Featurings prestigieux, tubes en devenir, punchlines acérées… Le Nigérian Burna Boy revient au top, bien décidé à laver l’affront de son échec aux Grammy Awards.
La pochette a déjà tout dit. Sur son nouvel album, Twice as tall (« Deux fois plus grand »), Burna Boy apparaît plus démesuré que jamais. Il semble quitter une cité afro-futuriste sortie du film Black Panther, avalant la route à pas de géant pour conquérir le monde. Sous sa semelle, le dessin d’un dos argenté, le gorille surpuissant devenu son animal totem, et derrière lui, les pyramides, faisant du chanteur l’héritier des pharaons.

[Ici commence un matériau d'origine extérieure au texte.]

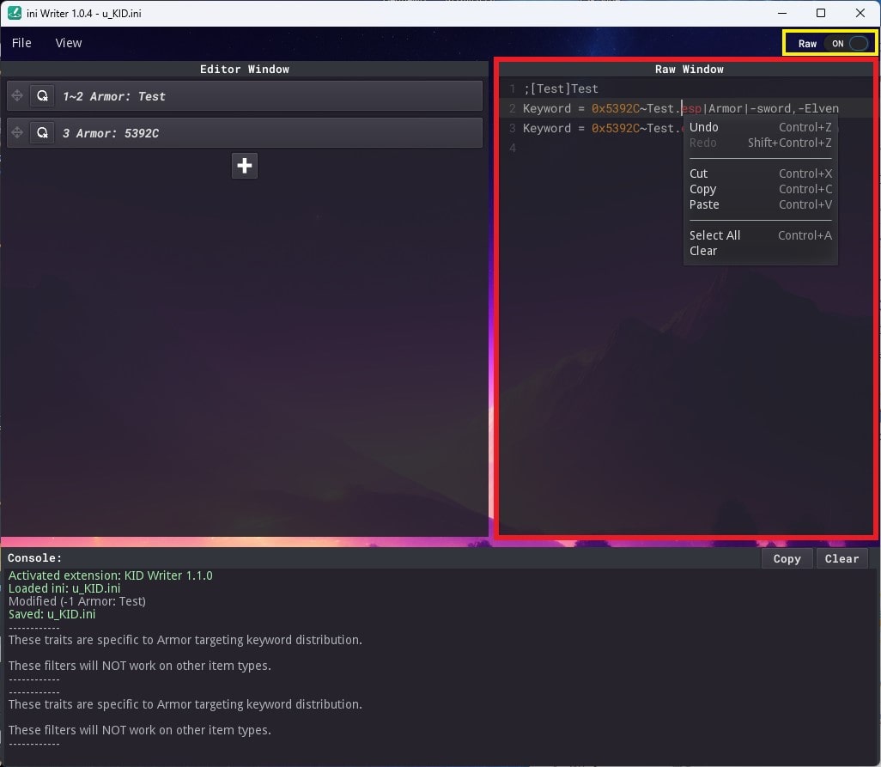881x767 pixels.
Task: Click line number 4 in the Raw Window gutter
Action: point(513,148)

On l’a compris, ce n’est pas avec ce cinquième album que Damini Ebunoluwa Ogulu (son vrai nom) va se départir de sa mégalomanie légendaire. Après Outside et African Giant, cartons fulgurants, d’énormes attentes entouraient ce nouvel opus produit par une autre légende : Puff Daddy, artisan du succès, notamment de Notorious B.I.G.
Sous le signe de la revanche
Le 13 août, dans une vidéo sur Instagram, le rappeur et producteur américain lâchait dans une vidéo : « Tu vas faire l’album de l’année. Tu vois ce que je veux dire?? Pas l’album africain, non, je ne sais pas ce que ça veut dire. Tu vas faire l’album de cette putain d’année?! » Et Burna Boy de répondre : « On vient d’un endroit où la vie est très dure, il n’y a personne pour nous représenter tels que nous sommes réellement. »
L’album est placé sous le signe de la revanche. Dès le titre introductif, Level Up, en featuring avec Youssou N’Dour, le Nigérian confie d’ailleurs avoir été démoli par son échec aux Grammy Awards. L’Académie l’avait nommé dans la catégorie Meilleur album world… mais lui avait préféré Angélique Kidjo. « Je me souviens que je ne pouvais m’élever / car les Grammys m’ont filé la nausée / à vomir et à chier / à me poser des questions comme : « pourquoi ce n’est pas pour nous ? » »
Le géant de « l’afrofusion » fait ce qu’il sait faire, mais ajoute encore quelques cordes à son arc musical pour conquérir un nouveau public. On retrouve ce son hybride, entre percussions africaines, mélodies R’n’B, et flow rap. Également ce saxo fiévreux digne de Fela Kuti, son maître et sa principale source d’inspiration, sur plusieurs titres (Alarm Clock, Onyeka…).
"IL EST DÉJÀ DEVENU L’UN DES AFRICAINS LES PLUS « BANKABLES » DE LA SCÈNE MUSICALE"
Si certains tubes sont calibrés pour les dancefloors (Way too big), Burna Boy délivre aussi des messages encourageant à la révolte contre les injustices gouvernementales, dénonçant la colonisation et son héritage empoisonné (Monsters you made).
Il s’appuie surtout sur son succès personnel pour encourager ses frères et sœurs, comme sur le titre 23, allusion au numéro que portait Michael Jordan sur son dossard dans l’équipe des Chicago Bulls.
Bien entouré
L’uppercut atteint directement l’auditeur. D’autant que comme pour ses précédents albums, l’artiste est bien entouré. Outre la légende Youssou N’Dour, il a invité les rappeurs de Naughty By Nature, figures historiques du hip-hop qu’il a beaucoup écoutées adolescent, mais aussi les Kényans afro-pop de Sauti Sol et le Britannique Stormzy, empereur de la grime, avec qui il a déjà partagé le micro à de multiples reprises…
On est beaucoup plus circonspect sur la participation du leader de Coldplay, Chris Martin, sur Monsters you Made, dont le chant éthéré colle mal avec la rage et les imprécations de Burna Boy. On atteint peut-être là la limite de la stratégie de l’artiste qui cherche à s’acoquiner avec des figures de la pop parfois très éloignées de lui pour poursuivre sa conquête des charts.
Burna Boy est déjà devenu l’un des Africains les plus « bankables » de la scène musicale. Ses apparitions sur divers projets, comme l’album posthume du rappeur Pop Smoke, Shoot for the stars, aim for the moon, ou la récente B.O de Beyoncé (The Lion King : The gift / Black is King) le prouvent.
Ce nouvel opus vient confirmer son statut de géant… Les fans historiques regretteront peut-être un disque trop fédérateur, où la colère et le charisme de l’artiste sont parfois un peu dilués dans des arrangements plus pop. À trop s’élever, on espère que Burna Boy n’oubliera pas ses racines.